Every atomic value, element node, and attribute node has an associated XQuery type. The process of XML Schema validation specifies how elements and attributes are labeled with types. Input data is validated, and elements and attributes created while processing a query may also be validated . Atomic values are labeled with one of the twenty-three XML Schema primitive types (e.g., xs:string , xs:integer , and xs:decimal ). Element and attribute nodes are labeled with any of the forty-nine pre defined types listed earlier, and any type specified in an XML Schema used for validation.

Here is a document fragment of the input document in Listing 4.1.

 <user id="U02">   <name><first>Mary</first><last>Doe</last></name>   <rating>A</rating> </user>

After validation, this document fragment is represented by the following XQuery values. We use this notation to illustrate the labeling of elements and attributes ”it is not a valid XQuery expression, because XQuery does not support the of type notation in element and attribute constructors.

 element user of type User {   attribute id of type xs:ID { "U02" } ,   element name of type AnonymousType1 {      element first of type xs:string { "Mary" } ,      element last of type xs:string { "Doe" } ,    } ,   element rating of type xs:string { "A" } }

The element user is labeled with type User , and the attribute id is labeled with type xs:ID , etc. We can use the fn:data function to extract the typed data. If we apply fn:data to the first element above, we get the value xs:string("Mary") , which is an atomic value labeled with the type xs:string .

Sequence Types

XQuery provides a notation for referring to types in queries, called a sequence type , that is a subset of the formal type notation. Sequence types can be used in several XQuery constructs, including function declarations, variable declarations in let and for expressions, and in typeswitch , instance of , and treat as expressions. Table 4.1 provides some examples of sequence types.

A sequence type may contain an optional context for specifying a local element; if no context is given, then the element is global. Some examples are shown in Table 4.2.

Table 4.1. Examples of Sequence Types and What They Match

Sequence Type	What It Matches
`xs:decimal`	Atomic value of any type derived from `xs:decimal`
`empty()`	The empty sequence
`item()`	Any item
`node()`	Any node
`document-node()`	Any document node
`text()`	Any text node
`element()`	Any element
`element(x:td)`	Element `x:td` as defined in the imported XHTML Schema
`element(*,x:Block.type)`	Any element of type `x:Block.type`
`element(x:td,x:Block.type)`	Element with name `x:td` of type `x:Block.type`
`attribute()`	Any attribute
`attribute(@href)`	Attribute `href` as defined in the imported XHTML Schema
`attribute(@*,xs:anyURI)`	Any attribute of type `xs:anyURI`
`attribute(@href,xs:anyURI)`	Attribute with name `href` of type `xs:anyURI`
`comment()`	Any comment node
`processing-instruction()`	Any processing-instruction node

Table 4.2. Sequence Types for Local Elements

Sequence Type	What It Matches
`element(article)`	Global element `article`
`element(article/name)`	Local element `name` in global element `article`
`element(user)`	Global element `user`
`element(type(User)/context)`	Local element `name` in global type `User`
`element(type(User)/name/first)`	Local element `first` in element `name` in global type `User`
`element(type(User)/name/last)`	Local element `last` in element `name` in global type `User`

Any sequence type (other than empty ) may be followed by one of the occurrence indicators zero or one ( ? ), one or more ( + ), or zero or more ( * ). Here are some examples:

`xs:decimal?`	Matches the empty sequence or a decimal value
`element()+`	Matches any sequence of one or more elements
`item()*`	Matches any sequence

We saw earlier that the formal type notation permits us to combine types with the type operators for sequence ( , ) and union ( ), in addition to the occurrence indicators ( ? , + , and * ). This additional expressiveness is necessary to enable us to assign accurate types to expressions. Here are some examples:

 (1, "two", 3.14e0) has type (xs:integer,xs:string,xs:double) if ($x<$y) then "three" else 4.00 has type (xs:string  xs:decimal)

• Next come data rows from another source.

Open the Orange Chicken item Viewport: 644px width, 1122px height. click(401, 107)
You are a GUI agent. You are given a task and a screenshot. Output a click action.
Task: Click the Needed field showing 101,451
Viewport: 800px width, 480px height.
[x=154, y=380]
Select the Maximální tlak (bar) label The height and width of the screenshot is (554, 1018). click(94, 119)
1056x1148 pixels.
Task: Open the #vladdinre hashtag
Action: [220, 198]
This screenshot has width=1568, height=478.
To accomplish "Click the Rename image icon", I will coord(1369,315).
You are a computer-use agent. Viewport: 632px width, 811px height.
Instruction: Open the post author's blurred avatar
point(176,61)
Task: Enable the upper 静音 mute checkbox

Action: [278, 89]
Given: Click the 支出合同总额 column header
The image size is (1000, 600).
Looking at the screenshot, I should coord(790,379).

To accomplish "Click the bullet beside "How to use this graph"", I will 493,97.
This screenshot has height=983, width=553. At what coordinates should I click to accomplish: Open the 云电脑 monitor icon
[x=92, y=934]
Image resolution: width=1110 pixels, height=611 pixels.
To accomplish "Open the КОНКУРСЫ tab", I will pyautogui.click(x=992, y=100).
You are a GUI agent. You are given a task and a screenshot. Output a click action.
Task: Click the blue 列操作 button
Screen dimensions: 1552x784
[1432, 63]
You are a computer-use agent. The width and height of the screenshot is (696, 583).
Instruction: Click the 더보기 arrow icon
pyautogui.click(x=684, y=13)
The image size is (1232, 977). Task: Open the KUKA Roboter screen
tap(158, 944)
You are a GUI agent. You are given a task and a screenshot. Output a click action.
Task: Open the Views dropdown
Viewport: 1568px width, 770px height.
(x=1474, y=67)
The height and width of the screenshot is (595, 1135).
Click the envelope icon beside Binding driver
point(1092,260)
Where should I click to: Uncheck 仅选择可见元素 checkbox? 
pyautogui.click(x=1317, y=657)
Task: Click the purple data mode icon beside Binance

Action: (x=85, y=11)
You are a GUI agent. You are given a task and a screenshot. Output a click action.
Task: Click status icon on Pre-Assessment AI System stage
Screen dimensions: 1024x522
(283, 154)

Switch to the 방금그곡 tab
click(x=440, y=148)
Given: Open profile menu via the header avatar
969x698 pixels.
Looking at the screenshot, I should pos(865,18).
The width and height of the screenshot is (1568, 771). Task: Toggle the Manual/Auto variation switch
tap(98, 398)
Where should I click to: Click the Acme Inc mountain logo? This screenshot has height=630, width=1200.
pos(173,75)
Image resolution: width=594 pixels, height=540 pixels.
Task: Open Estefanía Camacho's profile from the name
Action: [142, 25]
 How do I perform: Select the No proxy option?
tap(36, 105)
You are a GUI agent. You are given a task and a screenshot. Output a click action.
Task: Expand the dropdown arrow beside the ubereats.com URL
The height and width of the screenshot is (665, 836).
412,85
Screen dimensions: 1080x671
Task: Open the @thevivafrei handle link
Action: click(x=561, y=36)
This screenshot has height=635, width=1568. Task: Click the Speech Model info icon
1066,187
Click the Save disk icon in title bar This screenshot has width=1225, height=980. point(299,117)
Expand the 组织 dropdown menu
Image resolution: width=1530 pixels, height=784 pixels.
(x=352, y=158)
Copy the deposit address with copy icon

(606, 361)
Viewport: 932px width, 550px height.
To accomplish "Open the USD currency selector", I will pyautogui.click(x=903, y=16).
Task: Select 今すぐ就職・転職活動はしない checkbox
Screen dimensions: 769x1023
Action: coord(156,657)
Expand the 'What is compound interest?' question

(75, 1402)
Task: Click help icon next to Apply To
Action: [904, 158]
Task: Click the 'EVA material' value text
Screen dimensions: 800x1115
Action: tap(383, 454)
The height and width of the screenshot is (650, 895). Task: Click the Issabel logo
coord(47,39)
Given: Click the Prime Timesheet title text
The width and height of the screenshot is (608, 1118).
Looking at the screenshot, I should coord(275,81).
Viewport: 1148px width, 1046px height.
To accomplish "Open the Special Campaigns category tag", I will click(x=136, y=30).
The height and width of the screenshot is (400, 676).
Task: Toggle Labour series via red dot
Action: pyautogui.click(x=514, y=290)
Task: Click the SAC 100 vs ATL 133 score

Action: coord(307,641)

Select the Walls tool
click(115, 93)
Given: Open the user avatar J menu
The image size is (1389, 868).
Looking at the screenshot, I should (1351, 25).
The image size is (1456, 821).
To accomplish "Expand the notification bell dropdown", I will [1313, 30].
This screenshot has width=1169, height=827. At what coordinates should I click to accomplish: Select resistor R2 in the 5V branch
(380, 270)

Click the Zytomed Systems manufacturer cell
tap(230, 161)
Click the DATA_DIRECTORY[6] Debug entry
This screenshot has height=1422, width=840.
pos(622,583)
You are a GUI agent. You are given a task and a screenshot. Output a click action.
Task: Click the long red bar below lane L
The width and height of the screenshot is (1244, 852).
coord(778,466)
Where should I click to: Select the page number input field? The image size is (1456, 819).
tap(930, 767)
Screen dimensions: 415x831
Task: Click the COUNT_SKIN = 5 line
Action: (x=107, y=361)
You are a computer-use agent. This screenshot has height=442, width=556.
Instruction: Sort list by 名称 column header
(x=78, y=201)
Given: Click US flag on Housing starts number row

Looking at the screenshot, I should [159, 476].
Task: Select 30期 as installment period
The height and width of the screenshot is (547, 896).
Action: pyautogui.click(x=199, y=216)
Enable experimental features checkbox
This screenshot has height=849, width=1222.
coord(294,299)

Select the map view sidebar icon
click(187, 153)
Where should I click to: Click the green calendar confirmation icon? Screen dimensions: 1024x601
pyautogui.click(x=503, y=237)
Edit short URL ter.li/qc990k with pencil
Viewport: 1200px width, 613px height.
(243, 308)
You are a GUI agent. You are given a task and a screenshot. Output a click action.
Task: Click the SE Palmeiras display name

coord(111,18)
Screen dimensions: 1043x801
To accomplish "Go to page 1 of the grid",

Even though sequence types do not include the types above, they might appear in an error message. We'll see more examples of such types in the next section.

Schema Import

A sequence type may refer to an element, attribute, or type defined in an XML Schema, if that schema has been imported in the prolog. The earlier section entitled "Validation" presented an example (the first two revised lines of Listing 4.4) with two schema imports.

 [1] import schema default element namespace =                      "http://www.example.com/auction" at "auction.xsd" [2] import schema namespace x =                           "http://www.w3.org/1999/xhtml" at "xhtml.xsd"

This imports two schemas defining two namespaces (as named by the URLs after the equal signs), defined by resources at the specified locations (as given by the at clauses). Just as in other uses of XML Schema, the location is a hint: The XQuery processor may use it to locate the schema to import, or it may find the schema to import by some other means. The namespace URL is required if the schema has a namespace; the location is optional unless the schema has no namespace. If both a namespace and a location are given, it is an error if the schema at the given location does not have as its target the given namespace.

The first import specifies that the first namespace is the default, and the second import binds the prefix x to the second namespace. Any reference to an element or type with no prefix refers to the default namespace. Thus, for example, article refers to an element in the first namespace, and x:h1 refers to an element in the second.

Relating Values and Types

Types are used for two related but distinct purposes in XQuery, connected with two phases of executing a query: analysis time (when static type analysis is performed) and evaluation time (when the query is evaluated to yield an answer).

At evaluation time, the value of a query depends upon the types that label values. For example, when comparing two values, the comparison operator used depends on whether the two values are labeled as strings or numbers ; if one is labeled as a string and the other as a number, it is a type error. Arithmetic operations also depend upon these labels: The result of adding two integers is an integer, the result of adding two decimals is a decimal, and the result of adding an integer and a decimal is a decimal. It is also possible to explicitly refer to type labels , as in the following example:

 //element(*,x:Block.type)

This returns all elements in an XHTML document labeled with type x:Block.type .

At analysis time, each expression is labeled with a type. XQuery queries are compositional, in that each query expression is built from smaller subexpressions. Just as evaluation combines the value of subexpressions to compute the value of the expression as a whole, static typing combines the types assigned to subexpressions to compute the type of the expression as a whole. In other words, both evaluation and type assignment proceed bottom up.

Evaluation-time types and analysis-time types are closely related. The evaluation-time type labeling a value must conform to the analysis-time type assigned to the expression that yields that value. For instance, if an expression is assigned the type xs:decimal , the possible values of that expression may be labeled with type xs:decimal or xs:integer or any other type derived from xs:decimal .

The formal semantics of XQuery, introduced in Chapter 5, list the rules for how to compute the value of an expression from the values of its subexpressions and how to compute the type assigned to an expression from the types of its subexpressions. In the remaining sections of this chapter, we explain by example the rules for computing the type of an expression.